**** RECORDS ****

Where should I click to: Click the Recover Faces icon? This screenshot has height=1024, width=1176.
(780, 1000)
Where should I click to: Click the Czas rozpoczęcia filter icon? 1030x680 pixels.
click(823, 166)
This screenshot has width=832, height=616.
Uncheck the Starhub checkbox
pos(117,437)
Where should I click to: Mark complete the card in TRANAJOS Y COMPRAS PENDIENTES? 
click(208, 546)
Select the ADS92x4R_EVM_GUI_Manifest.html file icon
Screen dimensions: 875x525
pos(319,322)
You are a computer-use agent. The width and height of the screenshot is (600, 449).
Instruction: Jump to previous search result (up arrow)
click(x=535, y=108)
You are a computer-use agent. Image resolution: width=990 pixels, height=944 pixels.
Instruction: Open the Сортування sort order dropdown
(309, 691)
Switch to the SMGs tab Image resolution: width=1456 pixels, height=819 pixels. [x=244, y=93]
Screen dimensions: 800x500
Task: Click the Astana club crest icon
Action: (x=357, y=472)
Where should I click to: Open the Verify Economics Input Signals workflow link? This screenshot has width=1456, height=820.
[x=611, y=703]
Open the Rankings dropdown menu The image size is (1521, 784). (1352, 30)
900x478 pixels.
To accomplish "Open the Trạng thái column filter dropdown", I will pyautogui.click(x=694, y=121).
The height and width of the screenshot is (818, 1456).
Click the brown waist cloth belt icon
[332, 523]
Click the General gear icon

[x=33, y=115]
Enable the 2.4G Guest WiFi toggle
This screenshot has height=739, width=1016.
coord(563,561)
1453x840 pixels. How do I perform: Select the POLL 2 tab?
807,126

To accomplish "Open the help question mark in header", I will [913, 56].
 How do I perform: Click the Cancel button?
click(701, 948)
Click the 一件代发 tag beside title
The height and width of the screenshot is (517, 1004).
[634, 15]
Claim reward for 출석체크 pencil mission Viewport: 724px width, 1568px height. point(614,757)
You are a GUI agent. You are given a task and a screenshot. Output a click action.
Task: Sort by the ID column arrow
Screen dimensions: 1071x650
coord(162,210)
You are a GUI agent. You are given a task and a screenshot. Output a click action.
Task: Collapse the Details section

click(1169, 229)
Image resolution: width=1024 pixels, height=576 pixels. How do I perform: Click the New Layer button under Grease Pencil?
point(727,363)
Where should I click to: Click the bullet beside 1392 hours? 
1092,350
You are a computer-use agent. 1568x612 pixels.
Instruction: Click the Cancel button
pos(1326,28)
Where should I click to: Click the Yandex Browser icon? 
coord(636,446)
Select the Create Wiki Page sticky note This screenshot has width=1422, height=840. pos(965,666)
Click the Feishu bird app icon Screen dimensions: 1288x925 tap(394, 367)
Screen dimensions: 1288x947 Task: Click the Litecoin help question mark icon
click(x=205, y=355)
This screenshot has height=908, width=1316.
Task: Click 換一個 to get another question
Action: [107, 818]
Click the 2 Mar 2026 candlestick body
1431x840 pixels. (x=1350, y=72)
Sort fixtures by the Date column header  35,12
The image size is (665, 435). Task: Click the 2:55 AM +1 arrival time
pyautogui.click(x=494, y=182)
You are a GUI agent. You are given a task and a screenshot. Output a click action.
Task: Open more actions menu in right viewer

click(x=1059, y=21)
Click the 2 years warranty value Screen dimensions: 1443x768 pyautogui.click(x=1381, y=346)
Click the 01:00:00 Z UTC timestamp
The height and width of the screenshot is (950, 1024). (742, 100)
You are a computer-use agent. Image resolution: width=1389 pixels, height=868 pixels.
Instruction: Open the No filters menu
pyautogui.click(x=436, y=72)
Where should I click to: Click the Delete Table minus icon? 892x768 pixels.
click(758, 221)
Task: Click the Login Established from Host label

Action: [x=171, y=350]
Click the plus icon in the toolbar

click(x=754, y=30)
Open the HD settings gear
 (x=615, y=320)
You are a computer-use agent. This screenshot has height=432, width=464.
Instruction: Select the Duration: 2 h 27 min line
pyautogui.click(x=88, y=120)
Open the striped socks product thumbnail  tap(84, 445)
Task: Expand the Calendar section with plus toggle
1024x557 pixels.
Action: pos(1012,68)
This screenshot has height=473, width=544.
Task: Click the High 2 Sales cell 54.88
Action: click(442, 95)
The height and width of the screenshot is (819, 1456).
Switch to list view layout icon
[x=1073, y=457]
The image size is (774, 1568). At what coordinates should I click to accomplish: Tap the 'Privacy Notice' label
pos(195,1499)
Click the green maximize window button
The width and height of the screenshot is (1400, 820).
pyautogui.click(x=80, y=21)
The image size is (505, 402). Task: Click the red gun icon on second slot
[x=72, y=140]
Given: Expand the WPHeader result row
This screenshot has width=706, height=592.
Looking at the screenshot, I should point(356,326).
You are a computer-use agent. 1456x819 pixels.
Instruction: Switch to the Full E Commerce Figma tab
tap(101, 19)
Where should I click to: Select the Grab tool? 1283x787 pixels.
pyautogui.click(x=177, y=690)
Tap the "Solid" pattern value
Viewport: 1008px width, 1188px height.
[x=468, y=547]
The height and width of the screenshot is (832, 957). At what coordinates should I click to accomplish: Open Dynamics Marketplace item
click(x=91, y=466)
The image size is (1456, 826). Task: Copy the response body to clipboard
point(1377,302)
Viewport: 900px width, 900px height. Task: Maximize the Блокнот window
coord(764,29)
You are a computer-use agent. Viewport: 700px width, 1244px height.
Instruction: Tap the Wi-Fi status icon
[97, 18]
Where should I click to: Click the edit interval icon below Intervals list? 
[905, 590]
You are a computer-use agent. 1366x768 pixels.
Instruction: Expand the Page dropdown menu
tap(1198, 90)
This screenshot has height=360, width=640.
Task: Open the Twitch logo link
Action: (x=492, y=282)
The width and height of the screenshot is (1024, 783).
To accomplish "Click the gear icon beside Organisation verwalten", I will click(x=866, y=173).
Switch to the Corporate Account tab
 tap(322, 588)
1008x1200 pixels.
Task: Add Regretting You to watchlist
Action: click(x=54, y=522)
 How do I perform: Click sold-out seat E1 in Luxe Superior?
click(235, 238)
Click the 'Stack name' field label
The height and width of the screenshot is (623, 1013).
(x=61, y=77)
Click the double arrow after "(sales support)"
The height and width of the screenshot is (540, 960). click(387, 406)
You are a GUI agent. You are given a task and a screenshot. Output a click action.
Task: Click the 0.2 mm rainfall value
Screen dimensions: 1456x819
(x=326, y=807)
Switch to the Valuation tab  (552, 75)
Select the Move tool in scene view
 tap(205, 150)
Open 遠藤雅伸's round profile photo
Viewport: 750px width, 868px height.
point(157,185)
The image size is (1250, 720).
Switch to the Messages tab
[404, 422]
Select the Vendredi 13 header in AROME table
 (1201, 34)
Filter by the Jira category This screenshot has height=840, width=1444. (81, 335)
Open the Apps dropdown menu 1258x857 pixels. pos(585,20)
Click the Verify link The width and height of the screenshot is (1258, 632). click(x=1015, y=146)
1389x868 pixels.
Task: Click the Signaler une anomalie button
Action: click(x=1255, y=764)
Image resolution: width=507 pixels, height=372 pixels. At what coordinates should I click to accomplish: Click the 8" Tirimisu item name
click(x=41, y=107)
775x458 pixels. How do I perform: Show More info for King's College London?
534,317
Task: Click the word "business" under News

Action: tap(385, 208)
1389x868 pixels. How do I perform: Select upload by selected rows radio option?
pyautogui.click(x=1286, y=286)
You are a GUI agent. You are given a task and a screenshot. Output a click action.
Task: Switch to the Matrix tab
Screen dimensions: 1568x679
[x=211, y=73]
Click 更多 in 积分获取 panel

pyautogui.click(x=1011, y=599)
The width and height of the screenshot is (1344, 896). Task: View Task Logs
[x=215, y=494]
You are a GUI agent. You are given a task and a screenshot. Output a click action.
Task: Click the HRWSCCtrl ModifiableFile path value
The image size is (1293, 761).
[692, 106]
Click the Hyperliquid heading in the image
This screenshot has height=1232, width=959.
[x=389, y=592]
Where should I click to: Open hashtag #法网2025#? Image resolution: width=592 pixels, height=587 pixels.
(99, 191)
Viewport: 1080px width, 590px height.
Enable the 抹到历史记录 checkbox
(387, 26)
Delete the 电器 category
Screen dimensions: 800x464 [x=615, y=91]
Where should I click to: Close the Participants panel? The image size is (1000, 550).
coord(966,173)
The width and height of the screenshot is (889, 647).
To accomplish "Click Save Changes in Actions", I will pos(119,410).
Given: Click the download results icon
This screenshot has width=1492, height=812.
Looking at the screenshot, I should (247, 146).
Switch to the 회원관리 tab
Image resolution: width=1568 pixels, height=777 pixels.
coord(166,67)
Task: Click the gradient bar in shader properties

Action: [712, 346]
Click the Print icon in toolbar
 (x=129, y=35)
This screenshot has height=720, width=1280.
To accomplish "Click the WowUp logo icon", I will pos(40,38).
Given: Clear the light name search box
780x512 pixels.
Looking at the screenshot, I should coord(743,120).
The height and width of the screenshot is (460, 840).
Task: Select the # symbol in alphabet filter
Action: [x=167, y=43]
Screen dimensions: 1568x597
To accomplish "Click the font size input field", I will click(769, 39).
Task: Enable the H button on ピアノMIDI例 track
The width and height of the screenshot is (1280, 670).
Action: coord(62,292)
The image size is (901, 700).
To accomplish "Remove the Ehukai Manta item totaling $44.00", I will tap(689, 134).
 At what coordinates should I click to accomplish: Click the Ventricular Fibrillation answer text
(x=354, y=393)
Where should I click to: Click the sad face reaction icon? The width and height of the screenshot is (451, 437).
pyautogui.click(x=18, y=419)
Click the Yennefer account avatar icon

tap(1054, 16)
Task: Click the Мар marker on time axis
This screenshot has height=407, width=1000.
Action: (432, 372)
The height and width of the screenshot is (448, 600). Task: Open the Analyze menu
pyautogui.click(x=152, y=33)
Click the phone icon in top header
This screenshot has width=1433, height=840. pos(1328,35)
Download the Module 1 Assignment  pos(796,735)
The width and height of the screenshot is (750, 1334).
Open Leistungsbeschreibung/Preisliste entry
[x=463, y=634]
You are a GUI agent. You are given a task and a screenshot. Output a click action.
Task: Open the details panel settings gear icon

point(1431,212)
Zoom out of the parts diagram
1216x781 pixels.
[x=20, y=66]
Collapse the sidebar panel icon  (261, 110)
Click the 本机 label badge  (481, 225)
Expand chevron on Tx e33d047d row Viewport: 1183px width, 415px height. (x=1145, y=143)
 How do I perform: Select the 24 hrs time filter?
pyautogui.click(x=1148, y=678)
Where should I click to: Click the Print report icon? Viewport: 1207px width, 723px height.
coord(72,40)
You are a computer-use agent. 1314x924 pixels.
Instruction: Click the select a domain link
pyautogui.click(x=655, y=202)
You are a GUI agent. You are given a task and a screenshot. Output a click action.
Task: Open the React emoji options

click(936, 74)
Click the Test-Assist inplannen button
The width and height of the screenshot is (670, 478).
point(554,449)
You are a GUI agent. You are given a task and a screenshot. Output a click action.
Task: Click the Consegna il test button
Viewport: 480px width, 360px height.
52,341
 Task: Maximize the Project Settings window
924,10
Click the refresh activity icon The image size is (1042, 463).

****

• INSTRUCTIONS FOR THE TASK:
Retype the lines of the listing from the line with "Collapse the sidebar" to the line with "pyautogui.click(x=655, y=202)", keeping every character as it appears.

• SOLVED PROBLEM:
Collapse the sidebar panel icon  (261, 110)
Click the 本机 label badge  (481, 225)
Expand chevron on Tx e33d047d row Viewport: 1183px width, 415px height. (x=1145, y=143)
 How do I perform: Select the 24 hrs time filter?
pyautogui.click(x=1148, y=678)
Where should I click to: Click the Print report icon? Viewport: 1207px width, 723px height.
coord(72,40)
You are a computer-use agent. 1314x924 pixels.
Instruction: Click the select a domain link
pyautogui.click(x=655, y=202)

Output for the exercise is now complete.